Boston Red Sox, 1984-1987
Buckner was acquired by the Boston Red Sox early in the 1984 season. He had one of his best career seasons in 1985, when he recorded career highs of 110 RBI, 201 hits, and 46 doubles and extended his own record for assists with 184. Buckner continued performing strongly the following season, recording his 1,000th career RBI and hitting a career-high 18 home runs. The Red Sox went on to the ALCS, where they came back from the brink of elimination to beat the California Angels. In the 1986 World Series, the Red Sox were leading the heavily favored New York Mets 3-2 when Game 6 went into extra innings. The Mets went on to tie the game before Buckner infamously fumbled a ball at first base, allowing Ray Knight to score the winning run for the Mets. In the deciding Game 7, the Mets rallied to win the World Series. Due to his crucial error, Buckner became demonized by Red Sox fans, who saw him as emblematic of the “Curse of the Bambino” that had purportedly kept the team from winning the World Series. Buckner was released by the Red Sox midway through the 1987 season.

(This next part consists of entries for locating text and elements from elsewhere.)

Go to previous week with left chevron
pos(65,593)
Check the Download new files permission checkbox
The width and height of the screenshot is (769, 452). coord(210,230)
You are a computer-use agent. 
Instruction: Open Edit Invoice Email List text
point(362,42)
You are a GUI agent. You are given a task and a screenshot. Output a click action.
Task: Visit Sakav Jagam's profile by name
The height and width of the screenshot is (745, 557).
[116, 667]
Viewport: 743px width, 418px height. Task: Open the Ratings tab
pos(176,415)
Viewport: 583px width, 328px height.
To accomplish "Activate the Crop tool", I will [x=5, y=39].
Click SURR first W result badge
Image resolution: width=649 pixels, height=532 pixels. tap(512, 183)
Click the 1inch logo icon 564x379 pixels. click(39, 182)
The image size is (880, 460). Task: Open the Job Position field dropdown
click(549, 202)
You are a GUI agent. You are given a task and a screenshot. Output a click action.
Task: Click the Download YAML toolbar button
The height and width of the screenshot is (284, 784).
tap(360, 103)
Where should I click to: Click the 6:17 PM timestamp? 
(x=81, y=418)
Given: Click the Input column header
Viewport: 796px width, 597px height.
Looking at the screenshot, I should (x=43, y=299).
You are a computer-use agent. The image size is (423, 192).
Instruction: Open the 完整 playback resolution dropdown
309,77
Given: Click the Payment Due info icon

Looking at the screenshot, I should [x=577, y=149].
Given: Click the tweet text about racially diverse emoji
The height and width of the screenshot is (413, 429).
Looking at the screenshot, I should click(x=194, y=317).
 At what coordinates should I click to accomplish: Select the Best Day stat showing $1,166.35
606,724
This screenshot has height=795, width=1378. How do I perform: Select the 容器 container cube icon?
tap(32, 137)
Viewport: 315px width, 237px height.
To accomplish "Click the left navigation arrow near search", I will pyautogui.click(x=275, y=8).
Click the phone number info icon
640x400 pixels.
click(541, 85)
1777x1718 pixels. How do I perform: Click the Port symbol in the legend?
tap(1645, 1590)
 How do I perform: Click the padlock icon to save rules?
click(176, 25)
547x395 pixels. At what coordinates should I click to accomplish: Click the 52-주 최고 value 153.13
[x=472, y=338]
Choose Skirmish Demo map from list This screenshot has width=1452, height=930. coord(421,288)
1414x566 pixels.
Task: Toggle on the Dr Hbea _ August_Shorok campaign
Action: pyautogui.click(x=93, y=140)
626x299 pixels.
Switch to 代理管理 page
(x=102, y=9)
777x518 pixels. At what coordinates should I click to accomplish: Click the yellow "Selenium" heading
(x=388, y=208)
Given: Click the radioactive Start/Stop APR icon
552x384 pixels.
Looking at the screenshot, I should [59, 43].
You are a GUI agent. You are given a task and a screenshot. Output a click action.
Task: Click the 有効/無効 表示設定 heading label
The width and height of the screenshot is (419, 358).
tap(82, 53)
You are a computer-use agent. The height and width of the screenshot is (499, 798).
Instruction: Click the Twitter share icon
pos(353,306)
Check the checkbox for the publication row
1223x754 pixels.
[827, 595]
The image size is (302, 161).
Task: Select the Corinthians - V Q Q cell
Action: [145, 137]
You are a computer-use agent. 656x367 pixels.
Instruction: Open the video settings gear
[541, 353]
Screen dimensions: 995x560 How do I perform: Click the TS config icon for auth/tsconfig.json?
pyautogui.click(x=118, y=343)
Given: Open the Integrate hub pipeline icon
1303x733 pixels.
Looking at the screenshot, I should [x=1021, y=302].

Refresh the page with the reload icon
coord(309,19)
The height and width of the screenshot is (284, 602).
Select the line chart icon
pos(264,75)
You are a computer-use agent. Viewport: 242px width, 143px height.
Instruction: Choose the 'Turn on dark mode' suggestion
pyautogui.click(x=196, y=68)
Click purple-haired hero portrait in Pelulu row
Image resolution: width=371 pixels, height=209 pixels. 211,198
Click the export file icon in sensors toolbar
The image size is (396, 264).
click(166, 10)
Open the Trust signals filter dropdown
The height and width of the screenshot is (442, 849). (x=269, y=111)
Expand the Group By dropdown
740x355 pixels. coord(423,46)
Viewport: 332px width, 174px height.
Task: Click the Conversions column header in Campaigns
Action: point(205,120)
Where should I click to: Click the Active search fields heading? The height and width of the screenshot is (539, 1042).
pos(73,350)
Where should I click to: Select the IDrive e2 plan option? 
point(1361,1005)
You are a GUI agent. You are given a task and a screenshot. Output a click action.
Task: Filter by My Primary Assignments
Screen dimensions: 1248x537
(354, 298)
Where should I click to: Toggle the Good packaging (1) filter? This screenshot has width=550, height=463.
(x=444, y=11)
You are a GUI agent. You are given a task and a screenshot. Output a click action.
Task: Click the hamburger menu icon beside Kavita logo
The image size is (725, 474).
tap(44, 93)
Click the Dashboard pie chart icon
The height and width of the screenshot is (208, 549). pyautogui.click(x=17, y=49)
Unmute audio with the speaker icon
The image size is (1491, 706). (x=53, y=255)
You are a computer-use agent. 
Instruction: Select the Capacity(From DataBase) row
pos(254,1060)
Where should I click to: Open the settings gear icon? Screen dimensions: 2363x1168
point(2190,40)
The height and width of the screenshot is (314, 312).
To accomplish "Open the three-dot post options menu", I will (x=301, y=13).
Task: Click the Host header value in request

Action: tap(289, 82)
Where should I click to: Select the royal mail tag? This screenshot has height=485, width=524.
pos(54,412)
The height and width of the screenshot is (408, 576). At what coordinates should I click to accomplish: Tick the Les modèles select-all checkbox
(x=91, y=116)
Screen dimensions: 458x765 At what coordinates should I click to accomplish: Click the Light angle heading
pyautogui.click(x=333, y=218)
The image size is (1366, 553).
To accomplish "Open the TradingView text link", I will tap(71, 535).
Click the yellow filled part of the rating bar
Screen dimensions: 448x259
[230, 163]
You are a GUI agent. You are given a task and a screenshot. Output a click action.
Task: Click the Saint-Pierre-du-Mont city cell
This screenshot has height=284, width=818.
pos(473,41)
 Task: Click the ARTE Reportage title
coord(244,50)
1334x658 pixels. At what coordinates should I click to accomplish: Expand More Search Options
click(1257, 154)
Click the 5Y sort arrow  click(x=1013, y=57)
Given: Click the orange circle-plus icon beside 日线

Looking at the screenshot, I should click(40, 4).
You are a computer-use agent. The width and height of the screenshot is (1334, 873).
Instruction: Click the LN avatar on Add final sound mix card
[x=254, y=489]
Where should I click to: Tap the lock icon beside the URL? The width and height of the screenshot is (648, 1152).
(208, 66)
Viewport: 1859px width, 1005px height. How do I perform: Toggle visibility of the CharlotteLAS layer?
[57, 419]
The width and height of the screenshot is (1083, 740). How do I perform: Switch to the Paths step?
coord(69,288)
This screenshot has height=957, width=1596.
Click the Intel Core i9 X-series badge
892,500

After being released from the Red Sox, Buckner signed with the California Angels, with which he played the remainder of the 1987 season. He continued with the team until his release in early May of 1988. In 76 total games with the Angels, Buckner hit .288 with three home runs and 41 RBI.
Kansas City Royals
Buckner signed with the Kansas City Royals following his release from the Angels in 1988. During his time with the team through 1989, he played 168 games and hit .239 with four home runs and 50 RBI.
Boston Red Sox, 1990
In 1990, Buckner returned to the Red Sox as a free agent. However, his return was short-lived, as he retired on June 5. For his abbreviated season, he batted .186 with one home run and 3 RBI.
After his MLB retirement, Buckner moved his family to Idaho and invested in real estate in the Boise area. He also became a minority owner of a local car dealership, to which he lent his name. In early 2011, Buckner became the manager of the Can-Am League’s Brockton Rox. The next year, he became the hitting instructor for the Boise Hawks. Buckner officially retired from baseball in 2014.
Personal Life and Death
With his wife Jody, Buckner had three children: Brittany, Christen, and Bobby.
On May 27, 2019, Buckner passed away from Lewy body dementia in Boise, Idaho.